Hyphenator optimizations and patterns for the German language

mfietz commented 9 years ago

I checked that the current implementation and my optimized one yield the same results by running both against the 235.886 words from /usr/share/dict/words

In non-representative benchmarks on a local JVM, my code was around 4 times faster than the current implementation. Memory consumption should also be lower.

mathew-kurian commented 9 years ago

Thanks! But before I merge, can you do a comparison of the load times comparing the existing solution with yours (presuming the "4x" is actual hyphenation)? What about memory consumption? In general, it would be great if you explain your changes a bit more in detail?

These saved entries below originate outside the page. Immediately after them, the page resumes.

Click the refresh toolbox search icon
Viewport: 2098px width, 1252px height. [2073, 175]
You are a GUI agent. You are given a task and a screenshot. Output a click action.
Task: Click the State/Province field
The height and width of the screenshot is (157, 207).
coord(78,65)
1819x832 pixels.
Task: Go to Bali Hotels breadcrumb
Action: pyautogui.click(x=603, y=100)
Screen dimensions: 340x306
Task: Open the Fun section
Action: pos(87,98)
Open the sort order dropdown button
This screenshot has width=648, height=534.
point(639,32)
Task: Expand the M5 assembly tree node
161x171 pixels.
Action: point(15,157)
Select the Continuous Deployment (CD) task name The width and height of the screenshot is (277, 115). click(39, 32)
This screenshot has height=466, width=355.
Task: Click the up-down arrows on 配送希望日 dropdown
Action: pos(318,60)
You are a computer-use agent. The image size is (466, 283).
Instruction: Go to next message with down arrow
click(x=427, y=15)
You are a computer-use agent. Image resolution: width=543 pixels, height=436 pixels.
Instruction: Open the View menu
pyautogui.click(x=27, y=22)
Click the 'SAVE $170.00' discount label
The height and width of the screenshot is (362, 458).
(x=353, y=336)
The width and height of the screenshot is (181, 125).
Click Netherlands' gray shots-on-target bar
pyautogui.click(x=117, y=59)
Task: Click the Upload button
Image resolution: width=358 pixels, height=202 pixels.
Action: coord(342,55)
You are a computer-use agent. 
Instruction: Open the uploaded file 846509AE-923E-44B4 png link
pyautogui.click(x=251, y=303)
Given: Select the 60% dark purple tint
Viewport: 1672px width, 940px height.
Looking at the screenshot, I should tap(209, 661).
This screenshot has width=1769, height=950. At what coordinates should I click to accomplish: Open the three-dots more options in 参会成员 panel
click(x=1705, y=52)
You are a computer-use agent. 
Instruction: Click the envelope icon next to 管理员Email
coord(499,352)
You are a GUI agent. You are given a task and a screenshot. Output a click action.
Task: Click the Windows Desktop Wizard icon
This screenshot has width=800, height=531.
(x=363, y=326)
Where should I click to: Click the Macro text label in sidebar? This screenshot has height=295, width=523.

mfietz commented 9 years ago

Can you do a comparison of the load times comparing the existing solution with yours

Of course. But how exactly would I do that - via HyphenatedTest? Besides, I would be pretty astonished if the new code used more memory. I only removed data structures or replaced them with ones that have a smaller memory footprint.

presuming the "4x" is actual hyphenation

I measured the time for loading the hyphenator and hyphenation. So I did not distinguish between the two steps. (I can post the code in a gust if you like. It is not very sophisticated, but it should prove my point)

In general, it would be great if you explain your changes a bit more in detail?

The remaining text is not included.